Selain itu budidaya nilam ini juga sangat mudah untuk dilakukan setiap orang lantaran hanya batangnya saja yang ditanam. 

"Budidaya nilam ini sebenarnya sangat cocok untuk usaha rumah tangga karena tidak banyak menyita waktu. Dalam penggarapannya, bisa dilakukan dengan sistem tumpang sari seperti ditanami jagung dan lainnya," kata Zainal Arifin yang lebih akrab disapa Bapak Dalbo ini. 

Selama lebih kurang setahun ini menekuni budidaya nilam, pria paruh banyak yang tinggal di seberang Jalan Lapangan Sepak Bola Borneo Tanjung Lapang ini mengaku terinsipirasi mengembangkan tanaman nilam setelah membaca buku dan melihat tayangan TVRI. 

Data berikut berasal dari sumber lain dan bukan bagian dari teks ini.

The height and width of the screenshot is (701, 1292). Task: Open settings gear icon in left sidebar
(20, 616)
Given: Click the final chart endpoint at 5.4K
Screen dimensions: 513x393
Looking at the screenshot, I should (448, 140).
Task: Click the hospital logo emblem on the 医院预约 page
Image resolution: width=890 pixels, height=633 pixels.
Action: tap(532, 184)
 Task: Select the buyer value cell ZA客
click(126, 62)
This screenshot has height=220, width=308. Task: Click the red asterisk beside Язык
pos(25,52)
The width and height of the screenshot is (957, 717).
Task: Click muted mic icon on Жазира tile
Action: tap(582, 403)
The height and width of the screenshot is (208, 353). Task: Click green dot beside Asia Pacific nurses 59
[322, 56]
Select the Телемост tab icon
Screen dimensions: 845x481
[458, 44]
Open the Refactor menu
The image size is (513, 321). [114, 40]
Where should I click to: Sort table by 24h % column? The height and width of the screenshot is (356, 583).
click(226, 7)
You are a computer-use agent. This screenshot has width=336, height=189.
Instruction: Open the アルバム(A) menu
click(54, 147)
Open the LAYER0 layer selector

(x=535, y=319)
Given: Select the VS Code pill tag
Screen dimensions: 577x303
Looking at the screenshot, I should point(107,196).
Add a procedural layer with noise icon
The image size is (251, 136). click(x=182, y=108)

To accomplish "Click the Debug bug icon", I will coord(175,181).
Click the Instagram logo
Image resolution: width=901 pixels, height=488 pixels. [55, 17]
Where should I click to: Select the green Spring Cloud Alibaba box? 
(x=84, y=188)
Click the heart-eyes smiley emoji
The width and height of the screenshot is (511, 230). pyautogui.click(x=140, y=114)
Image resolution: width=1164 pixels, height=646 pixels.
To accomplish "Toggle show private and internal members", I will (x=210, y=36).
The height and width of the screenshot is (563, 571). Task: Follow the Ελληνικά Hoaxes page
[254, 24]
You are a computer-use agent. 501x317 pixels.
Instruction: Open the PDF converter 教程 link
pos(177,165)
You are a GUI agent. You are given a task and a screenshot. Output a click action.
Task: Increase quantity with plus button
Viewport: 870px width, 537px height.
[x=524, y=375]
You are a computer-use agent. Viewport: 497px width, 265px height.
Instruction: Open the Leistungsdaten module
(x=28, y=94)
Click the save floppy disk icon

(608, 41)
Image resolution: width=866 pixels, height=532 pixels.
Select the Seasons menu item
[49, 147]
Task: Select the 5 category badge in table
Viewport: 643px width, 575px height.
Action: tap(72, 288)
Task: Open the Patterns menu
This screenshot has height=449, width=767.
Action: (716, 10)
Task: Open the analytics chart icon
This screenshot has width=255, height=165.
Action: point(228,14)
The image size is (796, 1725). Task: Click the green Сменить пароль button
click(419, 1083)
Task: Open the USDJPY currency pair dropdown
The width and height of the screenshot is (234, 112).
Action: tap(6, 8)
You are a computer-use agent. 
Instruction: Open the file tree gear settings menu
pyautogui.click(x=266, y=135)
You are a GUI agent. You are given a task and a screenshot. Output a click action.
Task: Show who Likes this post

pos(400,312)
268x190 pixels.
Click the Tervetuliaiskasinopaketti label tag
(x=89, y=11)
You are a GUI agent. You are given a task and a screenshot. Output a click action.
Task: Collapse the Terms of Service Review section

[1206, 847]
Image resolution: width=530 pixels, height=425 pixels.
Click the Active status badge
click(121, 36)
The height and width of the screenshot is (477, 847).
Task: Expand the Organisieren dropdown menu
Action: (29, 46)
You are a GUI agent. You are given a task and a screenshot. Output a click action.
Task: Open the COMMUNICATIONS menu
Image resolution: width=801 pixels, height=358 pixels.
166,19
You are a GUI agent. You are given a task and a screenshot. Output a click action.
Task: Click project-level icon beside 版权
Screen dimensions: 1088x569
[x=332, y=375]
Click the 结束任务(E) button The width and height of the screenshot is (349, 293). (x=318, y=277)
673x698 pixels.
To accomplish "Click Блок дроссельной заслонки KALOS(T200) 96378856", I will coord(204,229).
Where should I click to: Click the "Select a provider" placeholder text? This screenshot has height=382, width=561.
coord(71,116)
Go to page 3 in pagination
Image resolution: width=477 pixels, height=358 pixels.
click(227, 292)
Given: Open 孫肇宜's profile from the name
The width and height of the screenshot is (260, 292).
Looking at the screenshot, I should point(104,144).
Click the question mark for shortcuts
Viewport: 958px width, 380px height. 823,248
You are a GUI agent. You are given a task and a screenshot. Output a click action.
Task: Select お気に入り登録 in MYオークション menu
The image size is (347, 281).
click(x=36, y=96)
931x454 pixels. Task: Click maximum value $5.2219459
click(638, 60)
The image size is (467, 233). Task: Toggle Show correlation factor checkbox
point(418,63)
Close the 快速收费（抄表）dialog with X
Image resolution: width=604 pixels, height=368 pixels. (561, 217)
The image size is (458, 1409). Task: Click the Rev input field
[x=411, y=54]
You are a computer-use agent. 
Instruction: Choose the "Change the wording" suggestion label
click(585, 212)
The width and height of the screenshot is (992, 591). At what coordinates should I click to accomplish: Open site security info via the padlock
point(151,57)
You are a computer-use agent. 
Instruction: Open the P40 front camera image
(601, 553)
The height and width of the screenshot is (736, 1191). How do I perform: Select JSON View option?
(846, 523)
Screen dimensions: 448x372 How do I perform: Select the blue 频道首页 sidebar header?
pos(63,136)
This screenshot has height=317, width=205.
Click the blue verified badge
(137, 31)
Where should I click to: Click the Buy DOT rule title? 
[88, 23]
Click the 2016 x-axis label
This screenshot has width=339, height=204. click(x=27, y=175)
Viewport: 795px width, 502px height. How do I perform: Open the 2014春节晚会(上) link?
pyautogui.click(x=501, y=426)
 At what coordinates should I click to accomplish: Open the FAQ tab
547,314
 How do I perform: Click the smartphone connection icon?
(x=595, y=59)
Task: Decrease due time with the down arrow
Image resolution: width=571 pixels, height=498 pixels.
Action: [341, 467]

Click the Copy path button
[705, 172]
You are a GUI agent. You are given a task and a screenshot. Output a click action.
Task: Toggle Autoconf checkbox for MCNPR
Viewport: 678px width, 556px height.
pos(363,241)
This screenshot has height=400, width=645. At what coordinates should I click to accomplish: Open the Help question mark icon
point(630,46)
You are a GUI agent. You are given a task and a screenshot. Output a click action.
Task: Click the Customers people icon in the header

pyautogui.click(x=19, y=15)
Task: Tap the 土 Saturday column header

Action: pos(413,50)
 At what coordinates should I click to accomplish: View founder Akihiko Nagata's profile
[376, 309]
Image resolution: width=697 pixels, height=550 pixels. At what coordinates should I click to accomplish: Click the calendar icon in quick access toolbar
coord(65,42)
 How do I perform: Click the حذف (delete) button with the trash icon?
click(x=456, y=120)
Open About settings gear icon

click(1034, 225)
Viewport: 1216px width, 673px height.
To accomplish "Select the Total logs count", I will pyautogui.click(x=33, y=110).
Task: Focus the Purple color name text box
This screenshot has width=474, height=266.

Kemudian pertengahan tahun 2006 lalu H Dalbo mulai menanam nilam dari benih yang diambilnya dari PT inhutani. Sedikit demi sedikit bibit yang dijadikan sebagai bahan baku utama kosmetik dan parfum ini dikumpulkan dan ditanam di sekitar rumahnya sehingga kini sudah menjadi sekitar 25 ribuan bibit. 

"Saya juga sudah menanam sekitar 8 ribu bibit di lahan seluas satu hektare. Sekarang sudah ada 1 ton nilam kering", tutur mantan karyawan PT Inhutani II di Malinau ini. 

Dari satu ton nilam kering ini, ia merencanakan akan mengirimnya ke Surabaya. 

Dalam usaha perkebunan budidaya nilam ia mengaku mengeluarkan modal perdana dan usaha sendiri dari hasil menjual ikan lele senilai Rp 2,5 juta. Saat ini ia mengaku menghabiskan sekitar Rp 25 juta untuk biaya perawatan, pembelian polibek dan yang lainnya. 

"Beberapa waktu lalu kandungan minyaknya sempat dikirim ke Surabaya untuk dijadikan sampel pemeriksaan di laboratorium. Hasilnya masih menduduki kualitas nomor dua dari semua minyak nilam yang ada," ujar pria yang memiliki pohon jari 1.200 pokok dan saat ini kemungkinan sudah berdiameter sekitar 20 hingga 30 CM. 

Kini pria yang sudah menetap di Kabupaten Malinau sejak 1969 silam tersebut berupaya mendatangkan mesin penyuling minyak nilam dari Surabaya. Jika tidak ada halangan dan kendala yang berarti, mesin penyuling dengan kisaran harga Rp 52 juta tersebut diperkirakan sampai di Malinau pada Agustus mendatang. 

Mesin ini diperkirakan mampu memproduksi antara 4 hingga 5 kuintal nilam kering sekali suling.

Dijelaskan, masa produktif tanaman nilam ini hanya bertahan selama 2 tahun. Setelah itu akan mati. Namun, selama dua tahun tersebut, pembudidaya sudah mampu panen beberapa kali. 

Panen pertama dapat dilakukan pada usia lima bulan pertama dan memproduksi 1 ton per hektare. Panen kedua sekitar 1,5 ton nilam kering, panen ketiga sebanyak 2 hingga 3 ton sampai panen kelima terus mengalami peningkatan. Pada masa panen keenam diperkirakan mengalami penurunan produksi seiring dengan usia induk tanaman nilam.